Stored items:
-*-*-
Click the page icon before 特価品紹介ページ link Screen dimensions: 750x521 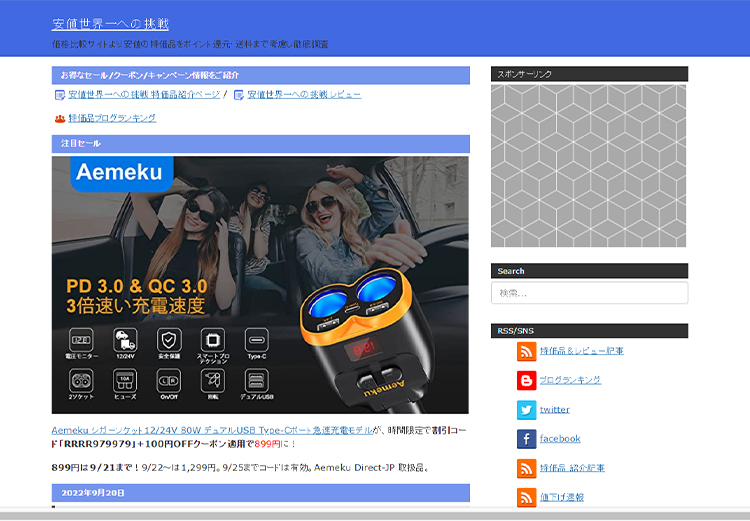60,95
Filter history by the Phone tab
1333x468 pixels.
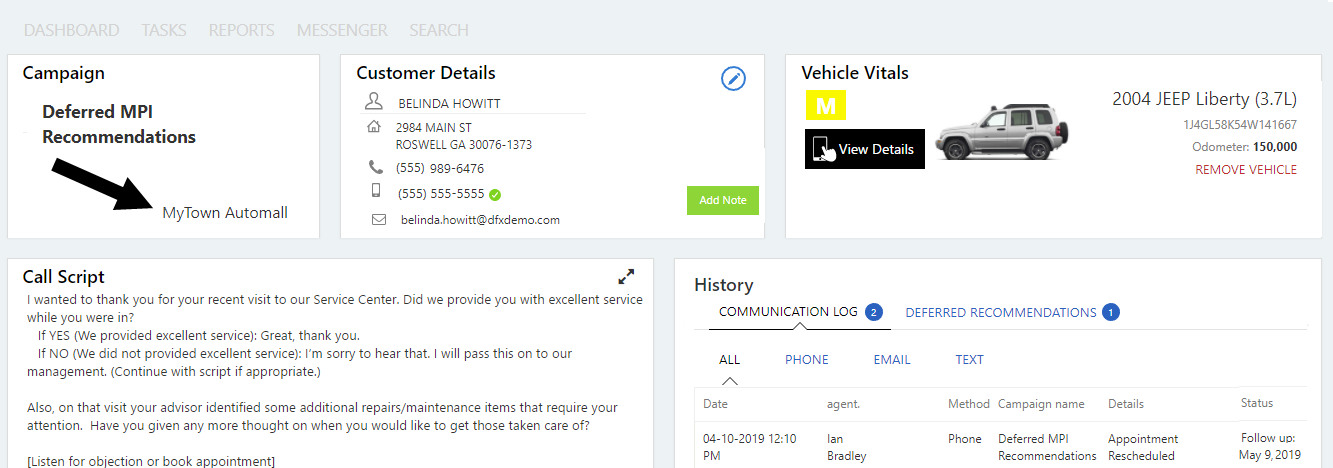(807, 359)
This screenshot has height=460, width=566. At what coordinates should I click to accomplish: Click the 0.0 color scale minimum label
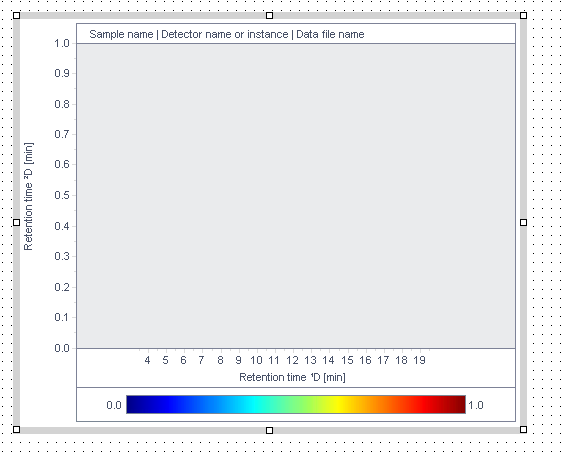click(x=114, y=405)
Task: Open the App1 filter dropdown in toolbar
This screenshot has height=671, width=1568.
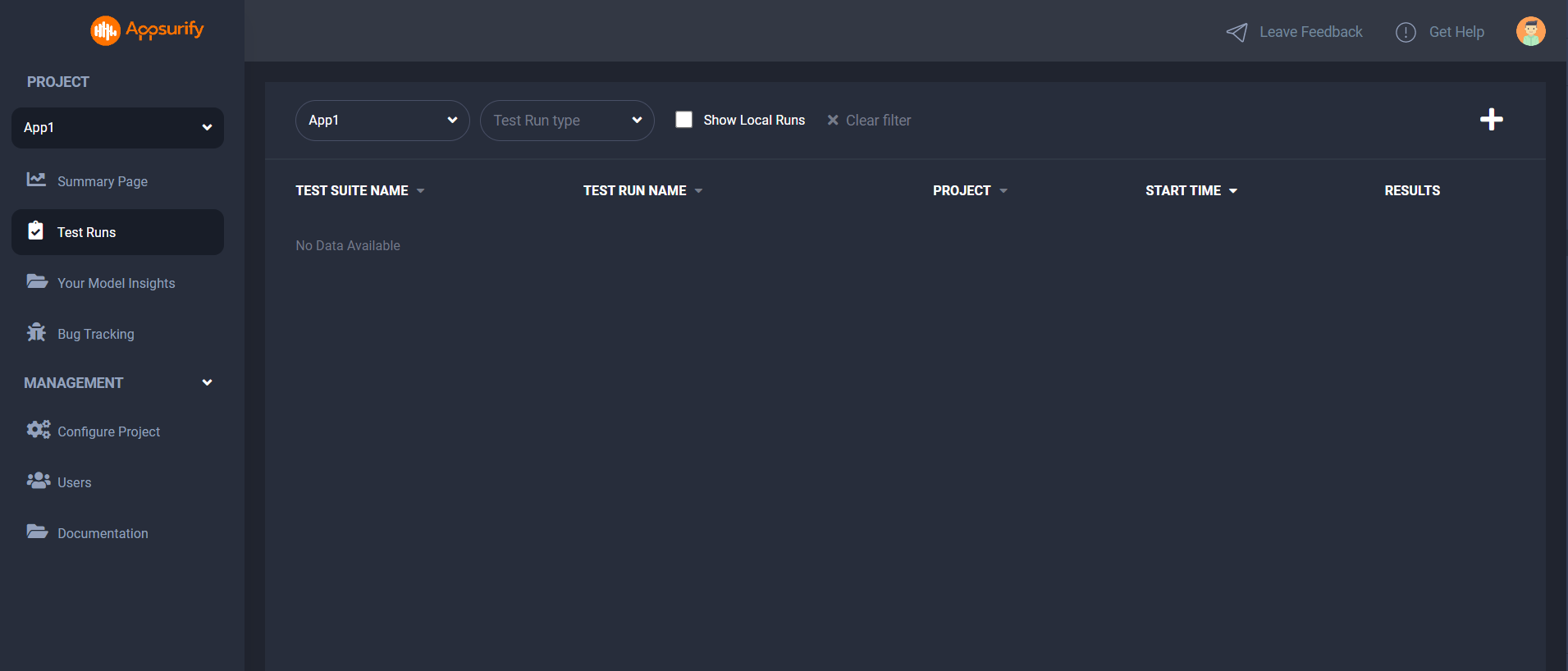Action: [382, 121]
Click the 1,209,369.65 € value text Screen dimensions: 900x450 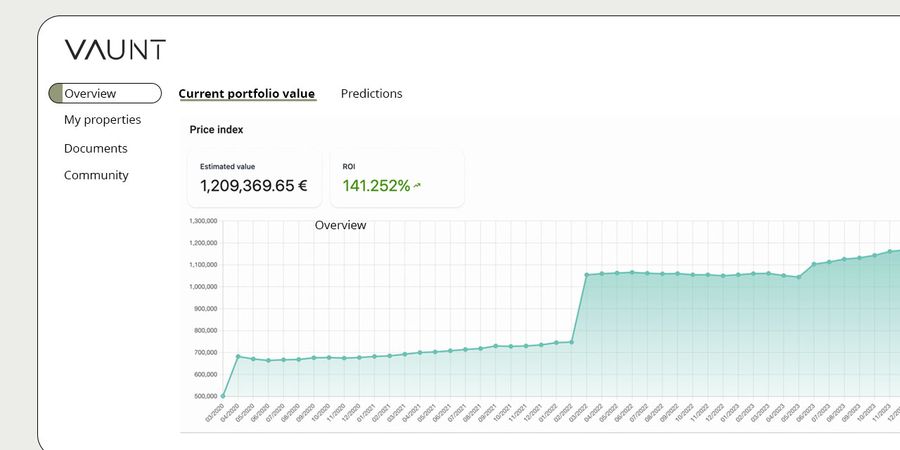(x=254, y=186)
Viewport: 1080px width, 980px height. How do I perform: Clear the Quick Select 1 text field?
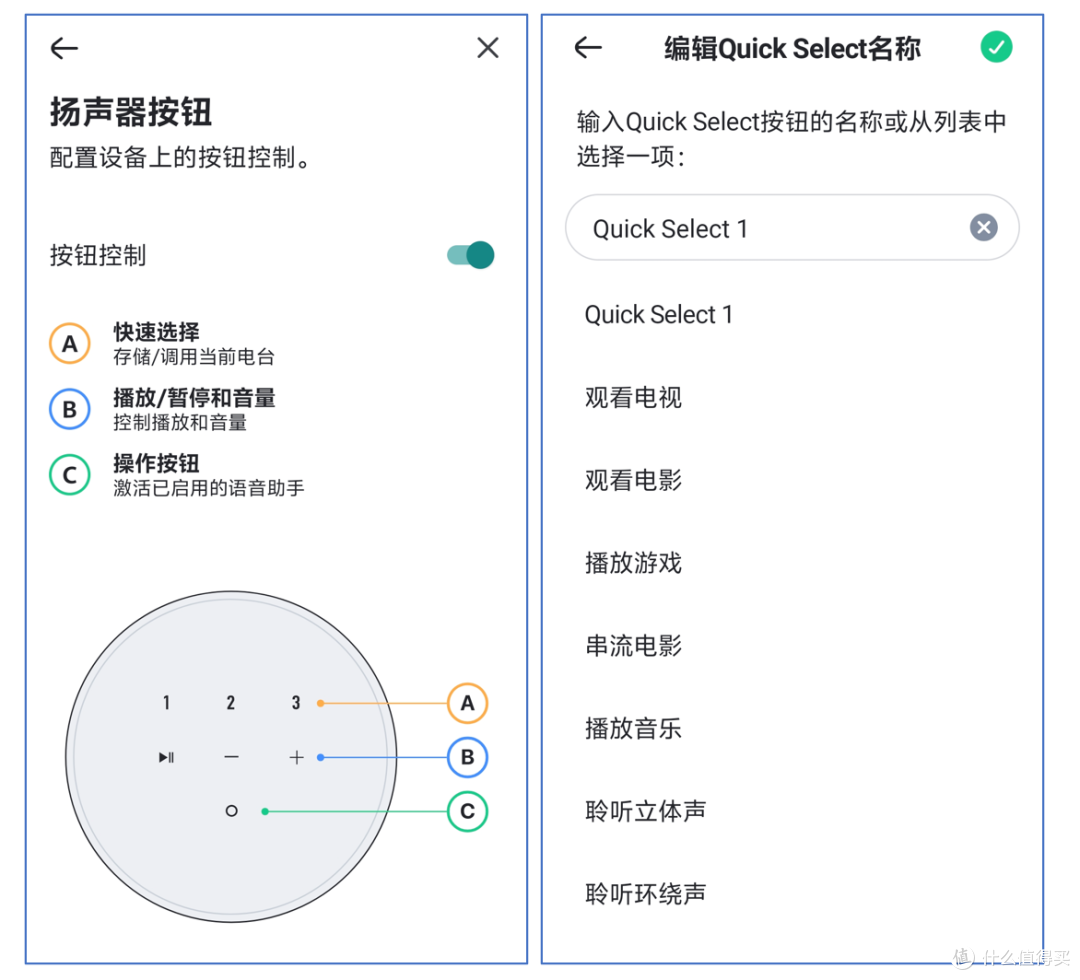[x=984, y=227]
-*-*-
Your goal:
From the line holding "Viewport: 1080px width, 980px" down to the final line of the entries above, print every line exactly. Pictures do not go in.

Result below:
Viewport: 1080px width, 980px height. How do I perform: Clear the Quick Select 1 text field?
[x=984, y=227]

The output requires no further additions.